◆ Provided text:
Make Mornings Easier - 6 tips for getting your children out of the door in a calm and stress-free way

Do you ever find the morning routine way harder than it should be? You are left feeling frustrated that what should be a question of a few simple tasks becomes a big drama, and at least one of you ends up in tears or with some big heightened emotions. 

These are the things I try to do in the mornings to establish a calm and happy morning that gets us to school on time. No, we are not a perfect family. Yes, I lose my rag and get it wrong sometimes. I am human, just like we all are, just like our children are.  

Before I start - I don't want to teach you to suck eggs. I'm going to assume that you have some kind of morning routine - that things are done in roughly the same order each morning. If you don't do this, then try it. It will make a big difference.

Tip 1 – Less voice for you, more ownership for them.  

Try using your voice less. Give your child a list of what they need to do, and let them get on with it. Break their morning routine down into steps – get dressed / breakfast / clean teeth etc. and show them these steps visually such as in our Morning Routine Chart. Then, if they get distracted or can't remember what they need to do next you can direct them back to their list - it has all the information they need. This gives your child ownership, lets them feel grown up and builds their confidence as they realise that they can do things for themselves. Not to mention, you should feel better from not having to nag! If your child has additional needs they may need these steps broken down further - consider visuals that show each step of getting dressed and of brushing teeth, etc.

◆ Given material:

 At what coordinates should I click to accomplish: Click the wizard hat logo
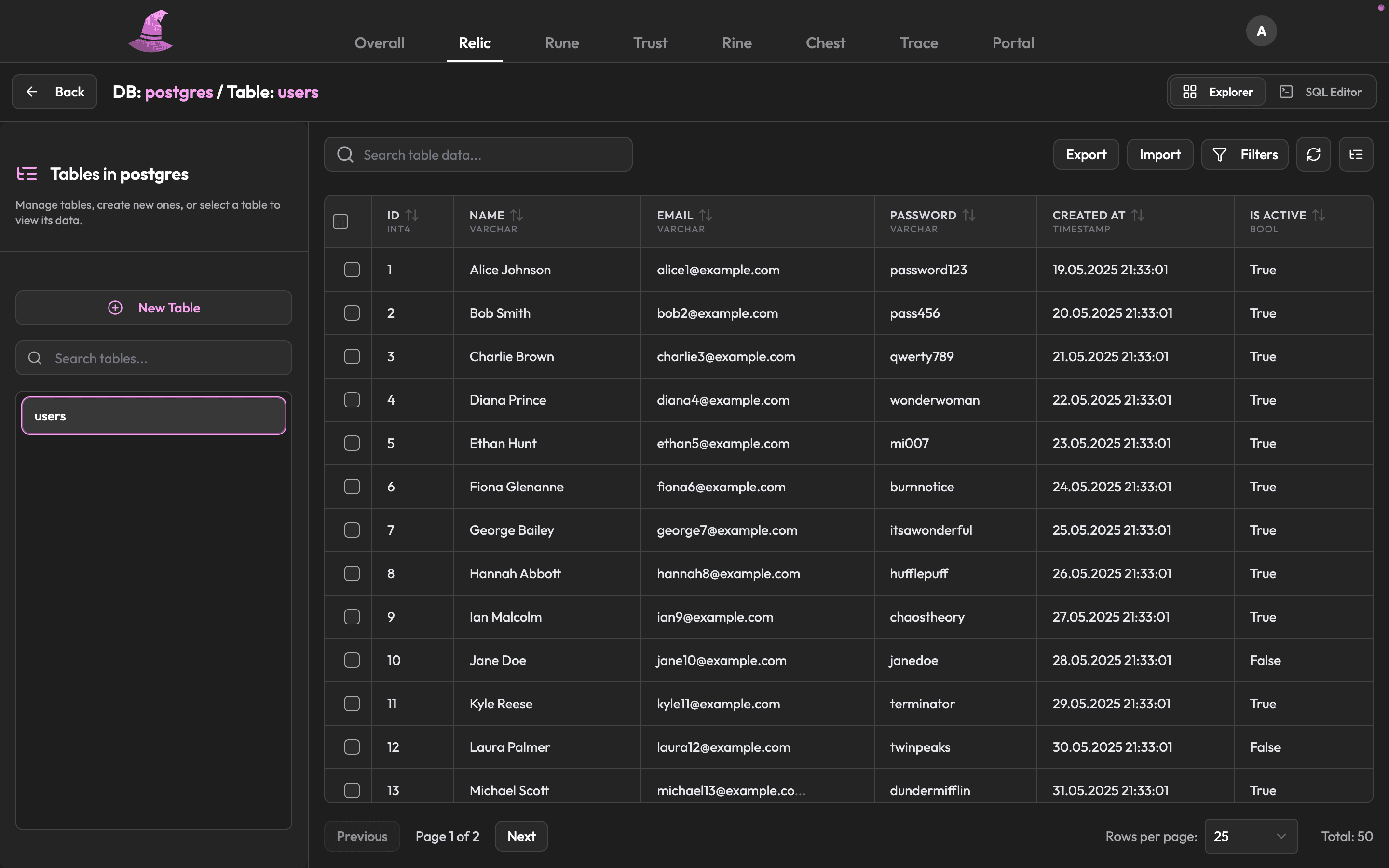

◆ Aim 1: Retype the morning-routine article word for word, everything from "Before I start" down to "a big difference.".
◆ Aim 2: Carry on the morning-routine article from the point where it stops.
The data has no role in this.

◆ Expected output 1:
Before I start - I don't want to teach you to suck eggs. I'm going to assume that you have some kind of morning routine - that things are done in roughly the same order each morning. If you don't do this, then try it. It will make a big difference.

◆ Expected output 2:
Tip 2 - Remove Distractions

If your child is one that finds it hard to stay focused and has a tendency to get involved in other things, then try to remove anything that might distract them so that it is easier to keep to the task in hand. I find it easier to bring my youngest daughter's school clothes into our bedroom and lie them out for her. If she is in her room she will start getting involved in other things such as playing with her toys or choosing hair accessories. Our room is much more boring! There isn't anything to play with. I lie her clothes out and she works her way through them in order without getting distracted.

Tip 3 - Have a reward, but a reward with an end time.

Once your child is ready for school then reward them with their own choice of activity. This needs to be whatever works for you and them, but it needs to be something that naturally ends at the time you need it to.

So, for example, they might watch a television programme that ends 5 minutes before you need to leave. In our house our girls are generally ready by about 8am and we need to leave at 8.25am, therefore we try to choose a programme that naturally ends at 8.20am so that I don't have to ask them to switch it off mid programme. 

Now, if I asked them to turn the TV off mid programme it would be a different matter. I would be met with reluctance and 'just two more minutes'. If your child takes part in something that doesn’t come to a natural end, such as playing a game on the iPad, then you are likely to face a battle when you need them to switch it off.  In this instance, try using a sand timer or our LED Timeline to show your child how long they can play for. That way the end doesn’t come as a shock – they can see it is coming. 



Tip 4 - Stay calm!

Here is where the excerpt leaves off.